The Hospital Consumer Assessment of Healthcare Providers and Systems (HCAHPS) survey measures patients' perceptions of their hospital experience and publicly reports the results. It's the first tool to allow consumers to compare hospitals on the basis of these data. The survey poses 27 questions about a patient's recent hospital stay that reveal, among other things, the patient's experience communicating with nurses and physicians, the responsiveness of staff, the hospital's cleanliness and noise levels, and pain management.
The vast majority of acute care hospitals in the United States will adopt this survey during the coming year to measure patient satisfaction. The Centers for Medicare and Medicaid Services has designed financial incentives that reward facilities that use the instrument and report data.
Consumers can go to www.hospitalcompare.hhs.gov to review the results and compare hospitals. Additional information about the development, content, and administration of the survey can be found at www.hcahpsonline.org.
The 10 Components of the Planetree Model
The following is adapted from Planetree's Web site (www.planetree.org/ABOUT/acutecare.html):
1. Human Interactions. Creating organizational cultures that support caring, kindness, and respect in all interactions between patients, families, and staff members.
2. Family, Friends, and Social Support. Encouraging the involvement of family and friends as partners in the care experience, whenever possible; offering patient-directed visitation, including in the ICU and ED, family presence protocols, and care partner programs.
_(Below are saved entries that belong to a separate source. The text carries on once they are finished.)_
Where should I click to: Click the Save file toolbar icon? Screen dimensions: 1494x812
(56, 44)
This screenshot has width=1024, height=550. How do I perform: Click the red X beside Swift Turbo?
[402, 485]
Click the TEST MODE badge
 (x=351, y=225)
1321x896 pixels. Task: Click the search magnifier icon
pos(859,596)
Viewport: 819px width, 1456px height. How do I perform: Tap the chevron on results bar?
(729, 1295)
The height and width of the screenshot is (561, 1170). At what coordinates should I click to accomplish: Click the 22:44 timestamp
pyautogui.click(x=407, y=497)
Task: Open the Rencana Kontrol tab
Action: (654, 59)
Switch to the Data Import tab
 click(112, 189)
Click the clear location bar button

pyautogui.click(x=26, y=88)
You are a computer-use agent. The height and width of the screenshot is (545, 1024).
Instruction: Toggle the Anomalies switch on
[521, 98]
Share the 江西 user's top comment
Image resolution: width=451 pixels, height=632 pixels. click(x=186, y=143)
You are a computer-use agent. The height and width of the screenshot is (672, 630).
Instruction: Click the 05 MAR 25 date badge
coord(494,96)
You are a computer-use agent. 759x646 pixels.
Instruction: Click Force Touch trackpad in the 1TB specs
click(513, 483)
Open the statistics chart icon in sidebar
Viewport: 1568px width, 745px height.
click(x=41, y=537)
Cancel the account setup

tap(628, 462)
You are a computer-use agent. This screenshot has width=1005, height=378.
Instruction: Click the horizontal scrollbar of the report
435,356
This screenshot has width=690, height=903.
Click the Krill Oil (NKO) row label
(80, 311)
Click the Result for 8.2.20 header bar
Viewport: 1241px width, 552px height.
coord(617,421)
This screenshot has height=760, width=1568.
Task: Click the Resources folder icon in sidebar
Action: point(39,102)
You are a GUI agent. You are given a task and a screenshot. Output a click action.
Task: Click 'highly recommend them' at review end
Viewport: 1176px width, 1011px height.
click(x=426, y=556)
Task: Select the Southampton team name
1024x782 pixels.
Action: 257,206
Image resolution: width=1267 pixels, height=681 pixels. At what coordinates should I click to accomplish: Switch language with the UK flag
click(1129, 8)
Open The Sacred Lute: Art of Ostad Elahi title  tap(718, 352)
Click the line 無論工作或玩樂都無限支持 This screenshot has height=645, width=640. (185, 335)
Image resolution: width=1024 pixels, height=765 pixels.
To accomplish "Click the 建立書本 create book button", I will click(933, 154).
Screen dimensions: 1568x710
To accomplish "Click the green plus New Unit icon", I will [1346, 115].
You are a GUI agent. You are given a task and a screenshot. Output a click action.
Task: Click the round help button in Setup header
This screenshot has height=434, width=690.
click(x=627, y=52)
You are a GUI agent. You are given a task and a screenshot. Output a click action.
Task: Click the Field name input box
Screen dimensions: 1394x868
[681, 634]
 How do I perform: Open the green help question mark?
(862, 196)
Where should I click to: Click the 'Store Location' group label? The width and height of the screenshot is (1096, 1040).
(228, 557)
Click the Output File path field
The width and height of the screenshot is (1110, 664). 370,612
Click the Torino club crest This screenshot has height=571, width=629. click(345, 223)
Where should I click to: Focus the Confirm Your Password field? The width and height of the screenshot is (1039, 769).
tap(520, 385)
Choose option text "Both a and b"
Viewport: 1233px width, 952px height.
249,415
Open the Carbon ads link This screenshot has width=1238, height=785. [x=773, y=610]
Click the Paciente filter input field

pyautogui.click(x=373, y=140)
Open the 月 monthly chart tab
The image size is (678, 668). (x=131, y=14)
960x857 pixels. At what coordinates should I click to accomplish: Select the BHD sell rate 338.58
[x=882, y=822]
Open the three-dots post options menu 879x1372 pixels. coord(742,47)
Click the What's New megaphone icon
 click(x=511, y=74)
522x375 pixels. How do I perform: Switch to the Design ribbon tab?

3. Access to Information. Providing patients with information and educational resources so they can actively participate in their own care. Patients have access to their medical charts; can take part in collaborative care conferences (in which the patient, family, physician, and nurse converse at the bedside); and can visit libraries or Planetree Health Resource Centers that are open to the community and offer health and medical information.
4. Healing Environments Through Architectural Design. Creating quiet, healing environments using evidence-based design principles that create homelike and welcoming settings that remove barriers between patients, families, and caregivers.
5. Food and Nutrition. Providing delicious, healthful meals and making good food choices available to patients, families, and staff 24 hours a day, seven days a week.
6. Arts and Entertainment. Creating an atmosphere of serenity and playfulness by displaying artwork in the patient rooms and treatment areas, having volunteers work with patients to create their own art, and inviting local artists and musicians to help lift spirits through exposing patients to the arts and entertainment.
7. Spirituality. Supporting patients, families, and staff to connect with their own inner resources by providing access to clergy and places of worship, gardens, labyrinths, and meditation rooms.
8. Human Touch. Using caring touch and massage to reduce anxiety, pain, and stress in patients, families, and staff members.
9. Complementary Therapies. Expanding choice by offering patients access or referral to aromatherapy, Reiki, guided imagery, therapeutic touch, acupuncture, chiropractic, Tai Chi, yoga, and other integrative modalities.
10. Healthy Communities. Increasing the role of hospitals and redefining health care to include the health and wellness of the community by working with schools, senior citizen centers, churches, and other community partners.
© 2009 Lippincott Williams & Wilkins, Inc.